Locals take to streets in protest
The acquittal of George Zimmerman in the killing of Trayvon Martin this past weekend has sparked outrage in many corners of this country. But it was met with especially high emotions in Newburgh, where feelings of despair are all too common.
Martin, 17, was shot to death in February 2012 after Zimmerman stopped the teenager as a suspicious character walking along a residential street. Zimmerman maintained that the shooting was in self-defense and, during a highly publicized trial, was acquitted of responsibility in the killing.
Monday, a group of about 60-70 Newburgh-area residents marched down Broadway chanting while carrying signs protesting the result of the Sanford, Fla., trial.
Omari Shakur, who has become a community activist following the shooting death of his teenage son at the hands of local police, played a key role Monday night in the protest.
Shakur, wearing a hoodie much like the one Trayvon Martin was wearing the night he was shot, played the role of Martin.
“He shot me and he killed me,” Shakur, as Martin, said, referring to Zimmerman. “You know why? “Cause I’m black.”
Several members of the audience addressed the City Council Monday during the public comment period to express a variety of complaints about the city.
Shakur spoke against approval of the city accepting a $360,000 grant from the State of New York Division of Criminal Justice Services that the city will use to enhance law enforcement. Shakur said he has “alternatives” he prefers the city spend its money on, ignoring the fact that the city can only spend the money on such items as three additional police officers, a crime analyst and technology to thwart local crime.
Others voiced preferences for a shelter for the city’s homeless, rent control and more programs for local children. Programs adding more police protection weren’t high on the protesters’ list.
“We are Newburgh,” one resident stressed as protesters stood in the audience hoisting signs that read: “JUSTICE FOR TRAYVON” and “No Justice; No Peace.”

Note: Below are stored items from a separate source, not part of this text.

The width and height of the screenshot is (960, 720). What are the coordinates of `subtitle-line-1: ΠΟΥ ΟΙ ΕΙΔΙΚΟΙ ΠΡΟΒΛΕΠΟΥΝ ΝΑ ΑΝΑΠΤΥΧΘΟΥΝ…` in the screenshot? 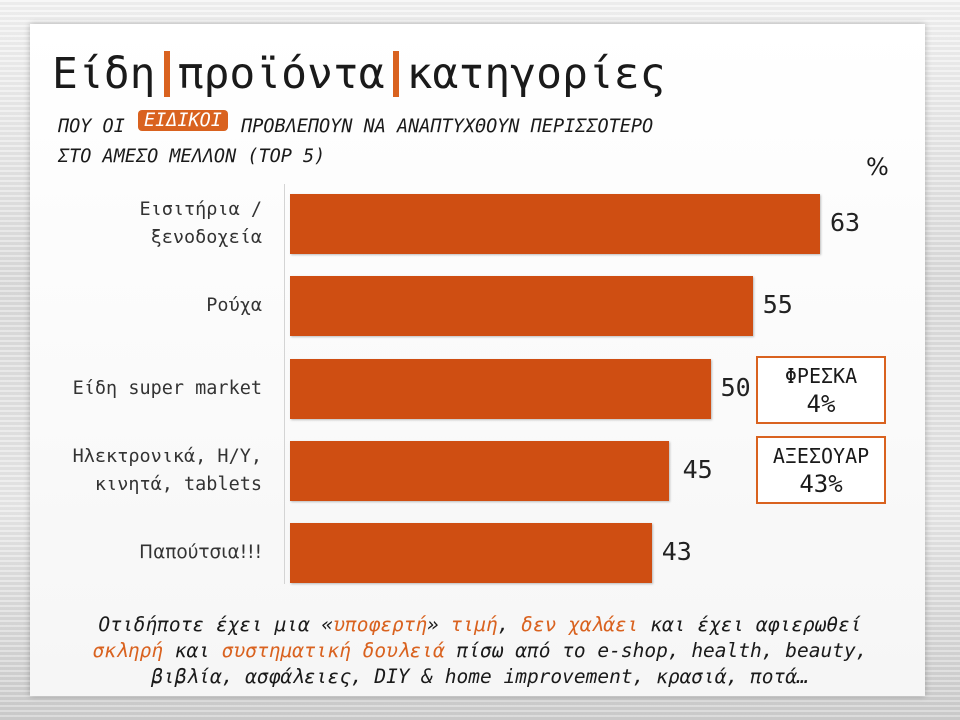 It's located at (356, 124).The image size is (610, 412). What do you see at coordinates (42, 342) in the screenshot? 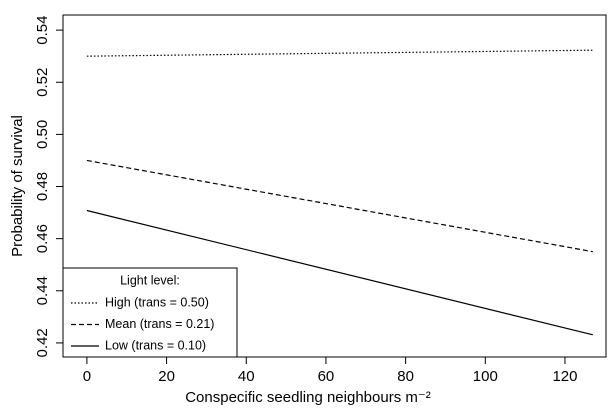
I see `y-tick-label: 0.42` at bounding box center [42, 342].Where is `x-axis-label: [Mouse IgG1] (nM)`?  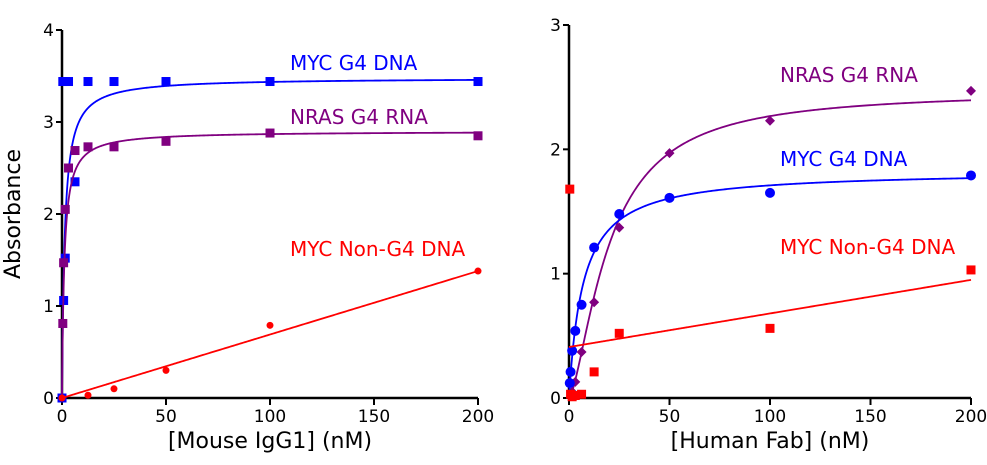
x-axis-label: [Mouse IgG1] (nM) is located at coordinates (270, 442). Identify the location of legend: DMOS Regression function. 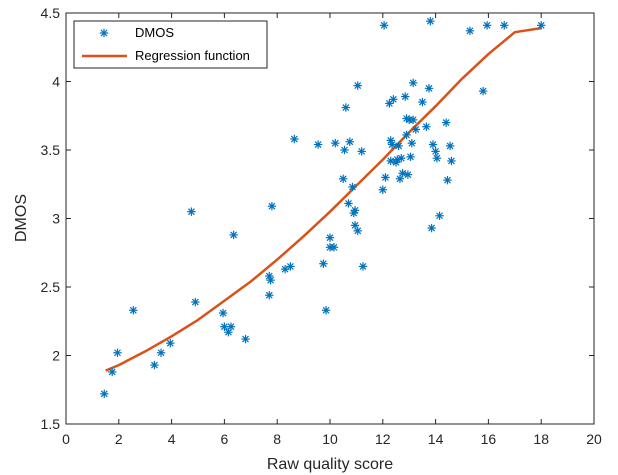
(170, 44).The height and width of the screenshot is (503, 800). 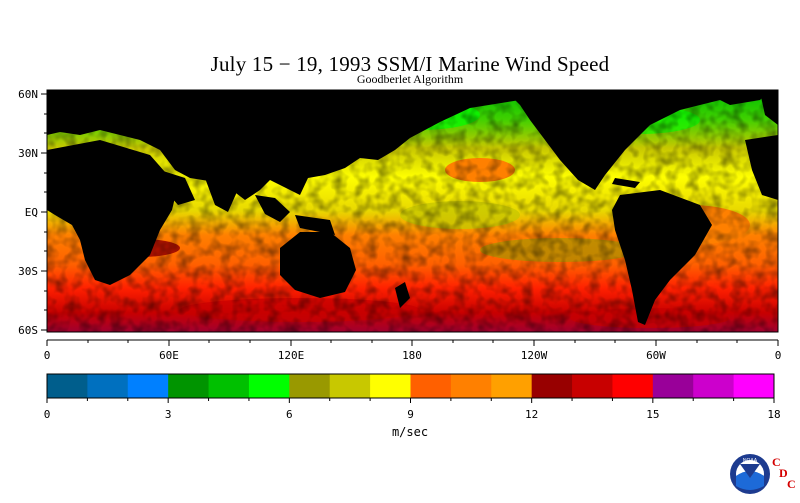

One of the demands marchers made was the inclusion of local attorney Michael Sussman, who specializes in cases involving the poor and downtrodden, to be included on a panel arbitrating differences between police and citizens.
Councilwoman Gay Lee offered her office as councilwoman to help solve differences between citizens and police. She also said she would set up a meeting with Sussman that would include representatives of those unhappy with local police.
“We need to fight against use of weapons to shoot black kids,” she said. “The [Zimmerman] decision was unfair and the people know the decision was unfair,” she said.
But Lee said she would fight her battle with her pen, not a gun.